> [Exercise] Carry on the news report below about the Brontë memorial in Westminster Abbey, starting after its last sentence.

[[ Exercise passage, beginning ]]

More than eight decades after it was installed, a memorial to the three 19th-century sibling novelists in London’s Westminster Abbey was amended Thursday to restore the diaereses – the two dots over the e in their surname.

The dots — which indicate that the name is pronounced “brontay” rather than “bront” — were omitted when the stone tablet commemorating Charlotte, Emily and Anne was erected in the abbey’s Poets’ Corner in October 1939, just after the outbreak of World War II.

They were restored after Brontë historian Sharon Wright, editor of the Brontë Society Gazette, raised the issue with Dean of Westminster David Hoyle. The abbey asked its stonemason to tap in the dots and its conservator to paint them.

“There’s no paper record for anyone complaining about this or mentioning this, so I just wanted to put it right, really,” Wright said. “These three Yorkshire women deserve their place here, but they also deserve to have their name spelled correctly.”

[[ Exercise passage, end ]]
[[ Source material, beginning ]]

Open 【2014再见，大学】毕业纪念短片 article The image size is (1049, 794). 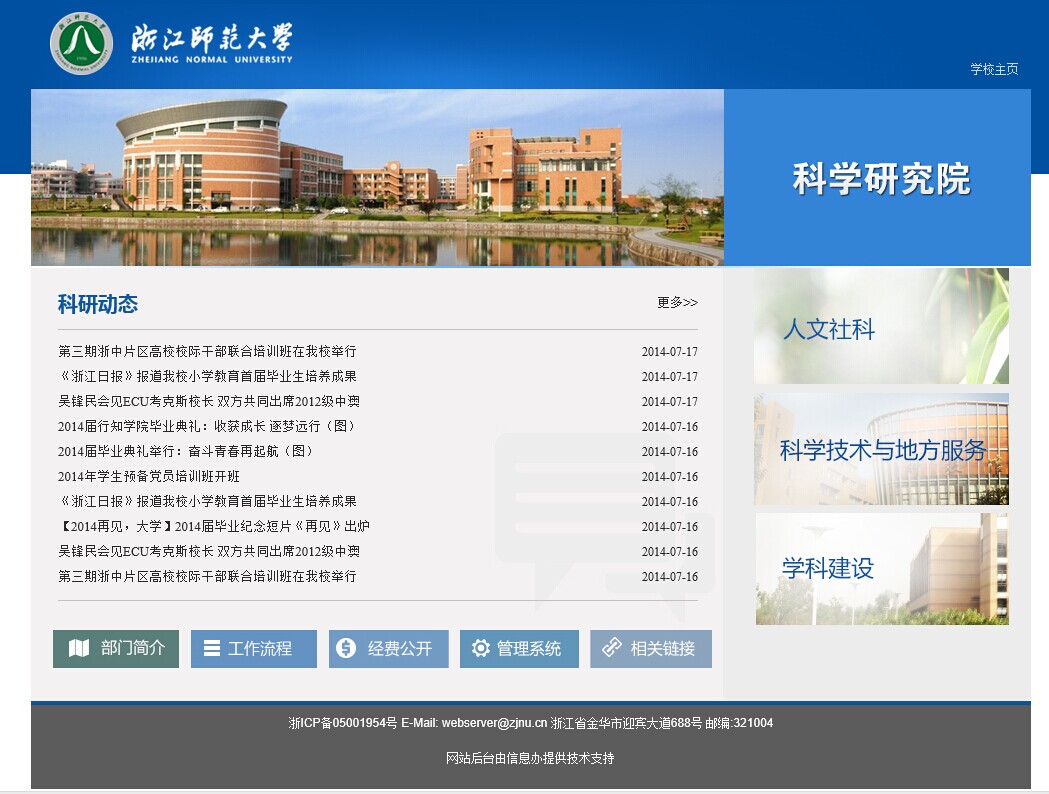(214, 527)
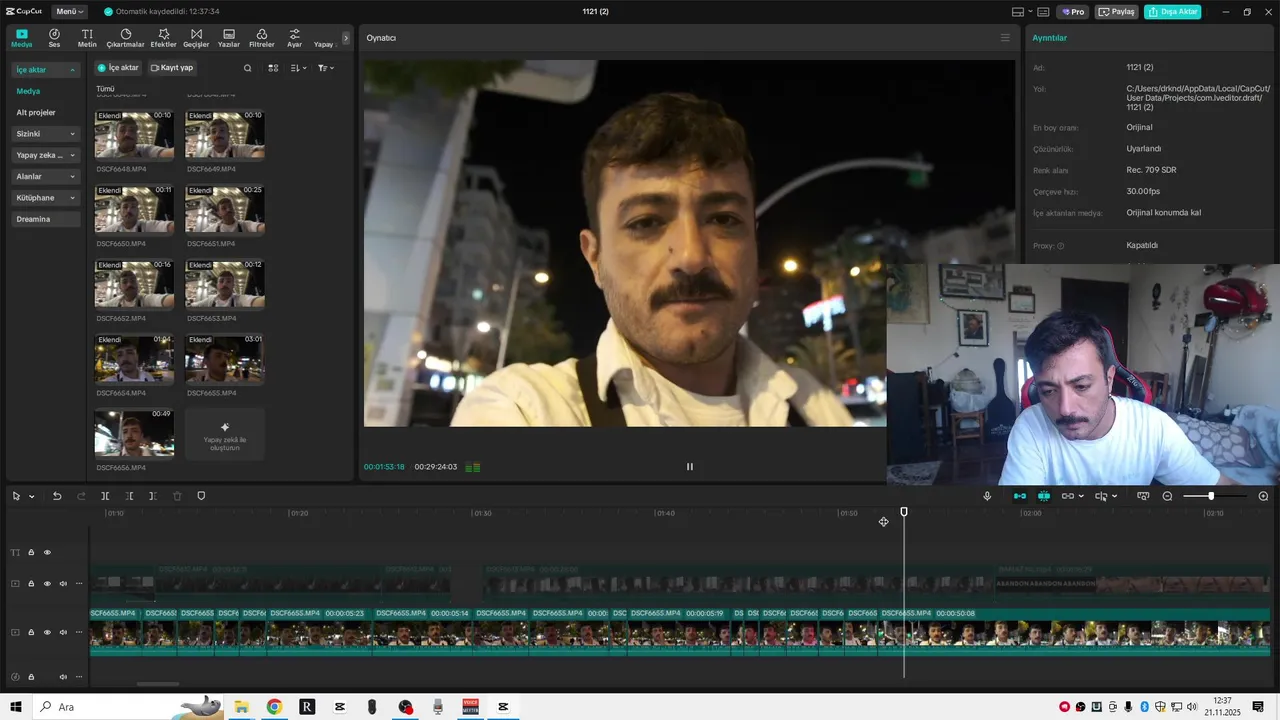Switch media grid view layout icon
This screenshot has width=1280, height=720.
click(x=273, y=68)
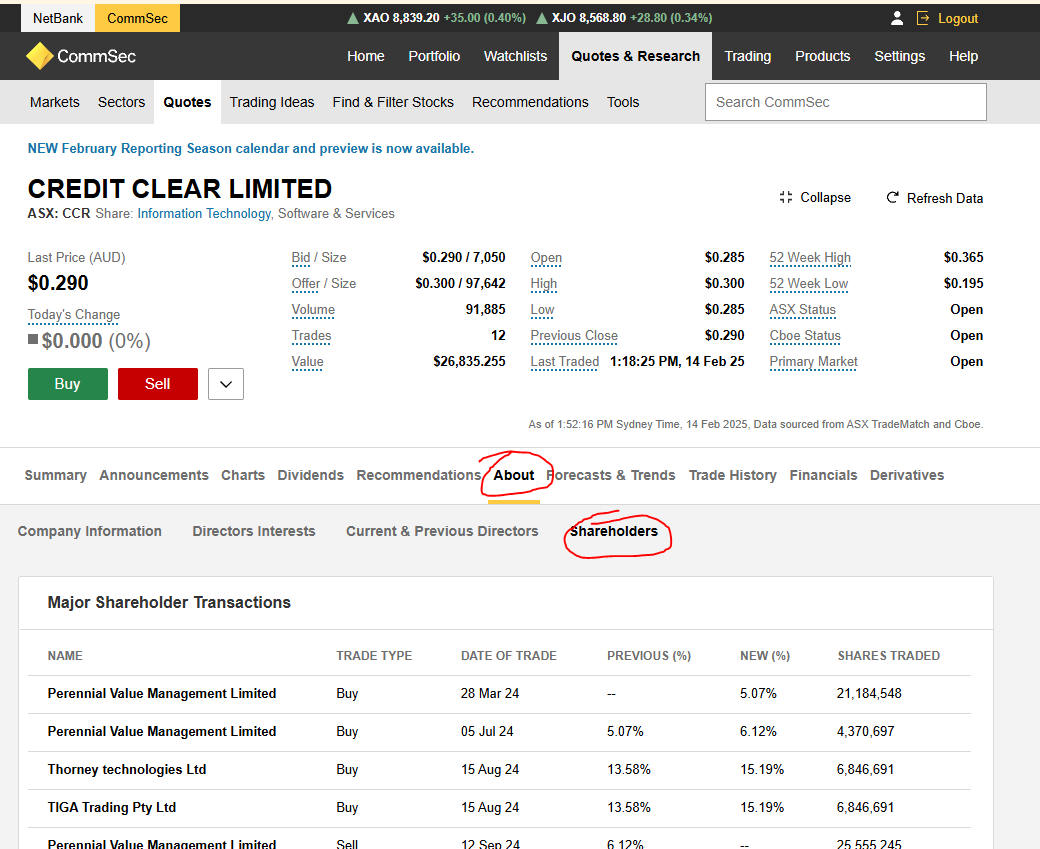Follow the Information Technology sector link
1040x849 pixels.
point(204,213)
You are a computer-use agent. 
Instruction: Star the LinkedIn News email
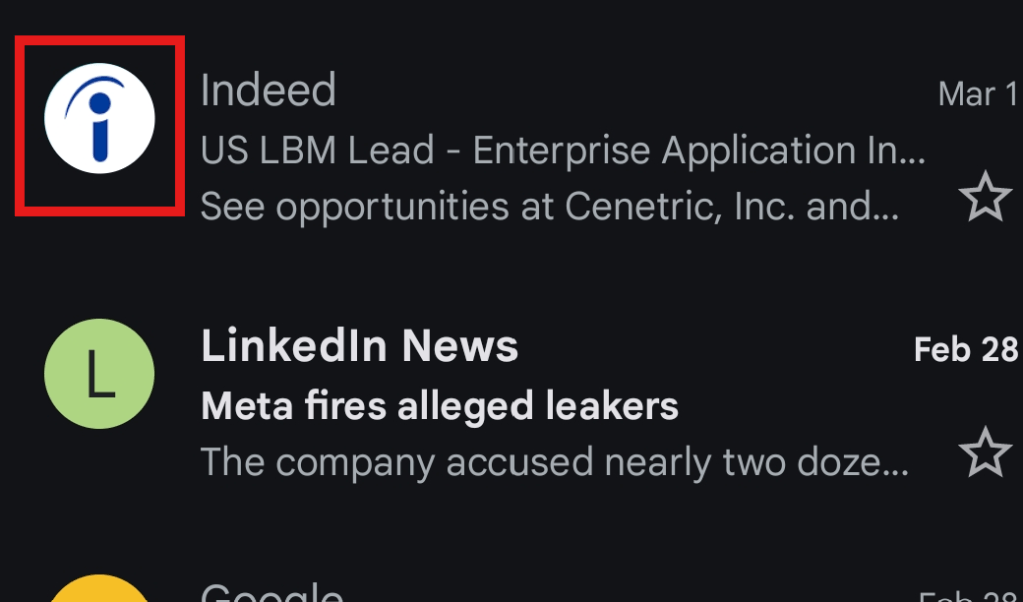tap(985, 453)
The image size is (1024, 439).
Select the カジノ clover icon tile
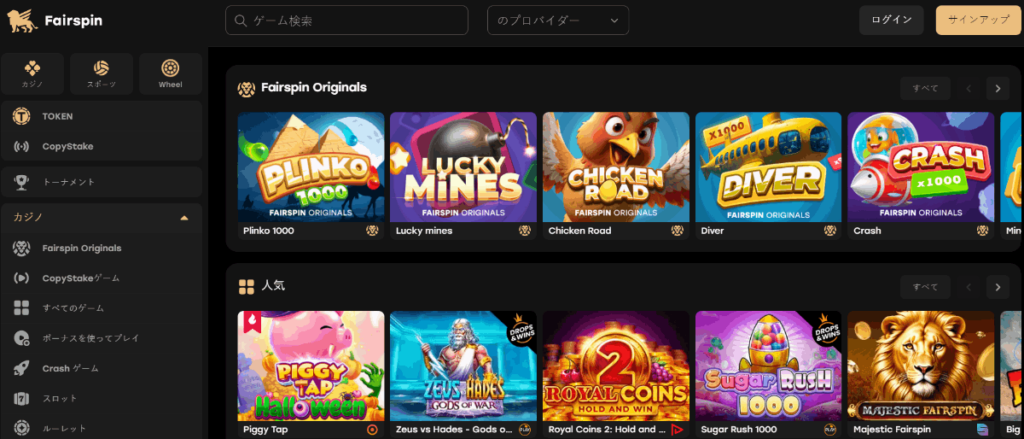click(33, 74)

[[ Source material, end ]]

> [Response]
It’s believed the writers’ Irish father Patrick changed the spelling of his surname from Brunty or Prunty when he went to university in England.

Raised on the wild Yorkshire moors, all three sisters died before they were 40, leaving enduring novels including Charlotte’s “Jane Eyre,” Emily’s “Wuthering Heights” and Anne’s “The Tenant of Wildfell Hall.”

Rebecca Yorke, director of the Brontë Society, welcomed the restoration.

“As the Brontës and their work are loved and respected all over the world, it’s entirely appropriate that their name is spelled correctly on their memorial,” she said.